Secondly, the effect of the proposed amendment would not be anecdotal and once-off conferment of a mandate on a figuratively “good president” as Mr Mnangagwa has been described. Rather, it would be a permanent alteration of parliamentary and presidential terms from the current five-year to seven-year terms. This literally extends the period of accountability for the legislature and executive in ways that deprive the masses of the opportunity for regular review of the performance of public officers.

Thirdly, the amendment would be a Constitutional Bill to which section 328 of the Constitution applies. The ZANU-PF proposition is based on a misreading of section 328 of the Constitution and clumsily conflates the terms of office for the executive and legislature with their eligibility as candidates in their personal capacities.  It is clear from a reading of section 328(7) that reference to a term-limit is to an individual candidate and not the term of office such as the presidency or parliament. Admittedly, the Constitution’s requirement of a referendum for amendments affects chapters 4 and 16 (s 328(6)(a)) and is therefore not applicable to chapter 5 (the executive) and chapter 6 (the legislature).

An attempt to extend the presidential and parliamentary terms cannot be achieved by merely applying section 328(7) of the constitution. There is a distinction between the concept of a five-year term envisaged in section 143 and the term limit provision envisaged in section 328(7). The latter concerns an individual’s eligibility to hold a term of office while the former refers to the duration of a term itself. Clearly, section 143 refers to the term of parliament as it legally runs from 2023 to 2028 and has nothing to do with the incumbency of Mr Mnangagwa and the rest of the parliamentarians in their individual capacities. If ZANU-PF manages to amend section 91(2) to legitimise Mr Mnangagwa’s eligibility to re-run as a presidential candidate beyond the two-term limit imposed under section n 91(2), it will not automatically confer upon him an extended period in the office. It merely legitimizes his right to stand as a presidential candidate beyond the two-year term-limits imposed under section 91(2). According to section 91(2):

            “A person is disqualified for election as President or Vice-President if he or she has already held office as President under this Constitution for two terms, whether continuous or not, …”

Mr Mnangagwa who completed Mr Mugabe’s presidential term in 2017 has since been elected twice to the presidency. He is technically disqualified from eligibility under section 91(2). An amendment of section 91(2) and not section 92 will only legitimize his eligibility as a candidate without simultaneously giving him a further two-year mandate contrary to the wishes of the electorate in 2023.

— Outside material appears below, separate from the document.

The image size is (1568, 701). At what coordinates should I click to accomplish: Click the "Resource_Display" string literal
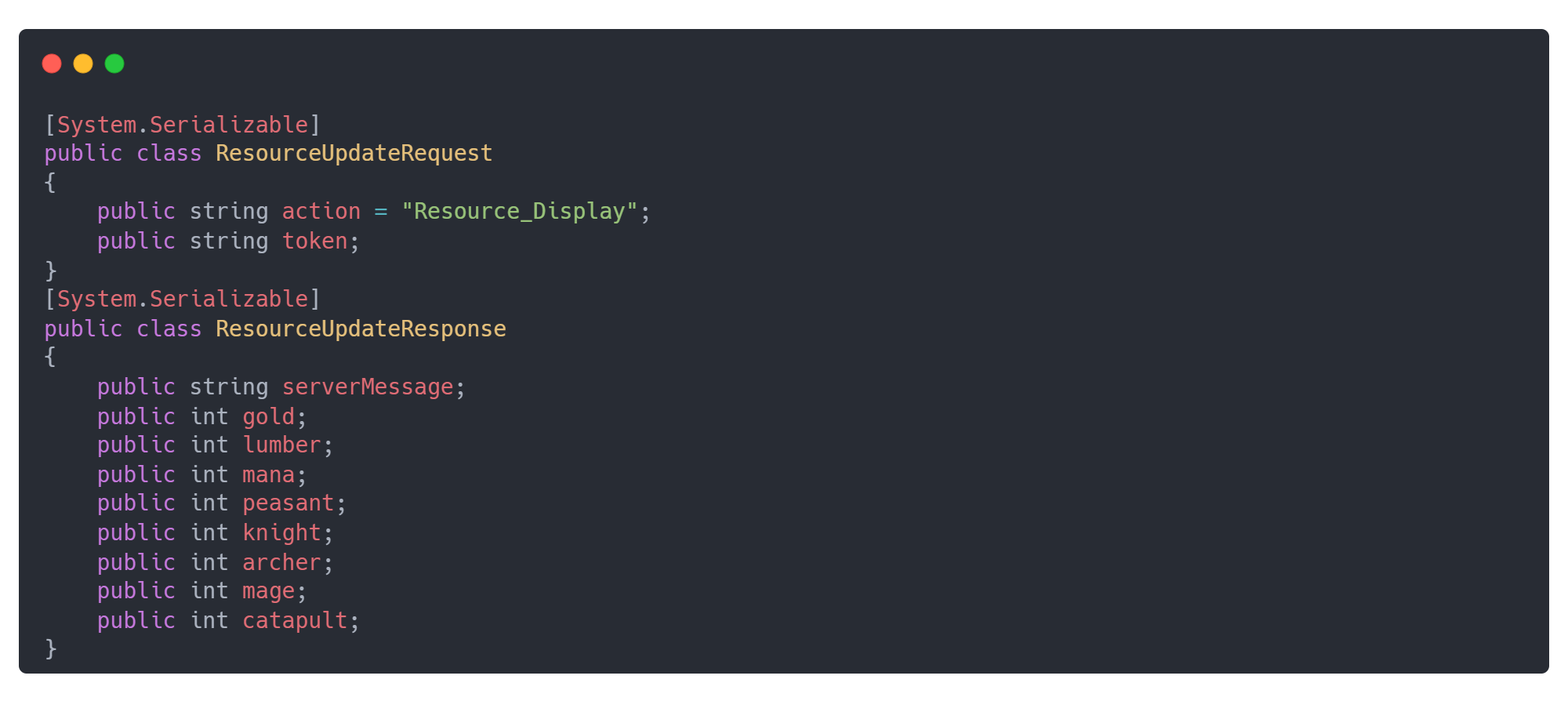[519, 212]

The Constitution was adopted in 2013 after lengthy consultations with the citizens who called for limited terms of office for public officials. The consultation was akin to what can be termed the forging of a social contract between the government and the citizens through consultative consensus building process. The inclusion of section 328 of the constitution speaks of the widespread reservations against unfettered governmental overreach amid calls for chastised political power. Amending the constitution to subvert a position vehemently rejected by the people of Zimbabwe barely 12 years ago is to throw the country back into the abyss of autocracy contrary to the winds of democracy.

In the event of a successful amendment of provisions such as sections 91(2), 92, 143(1) and 158, there is still an insurmountable task to amend section 328(7). It provides that an amendment to a term limit does not apply to a person who held or occupied that office any time before the amendment. Mr Mnangagwa and the current members of parliament cannot benefit from the amendment which only operates in futuristic terms. The principle of legality which implies that an amendment does not purport to grant rants with retrospective effect is thus affirmed.

Any exercise of legislative and executive authority beyond 2028 in the absence of an election would be a coup de tat and an act of treason.

Philani Lithandane Ndlovu writes in an individual capacity and the views expressed in this article are not attributed to any institutions to which he is affiliated.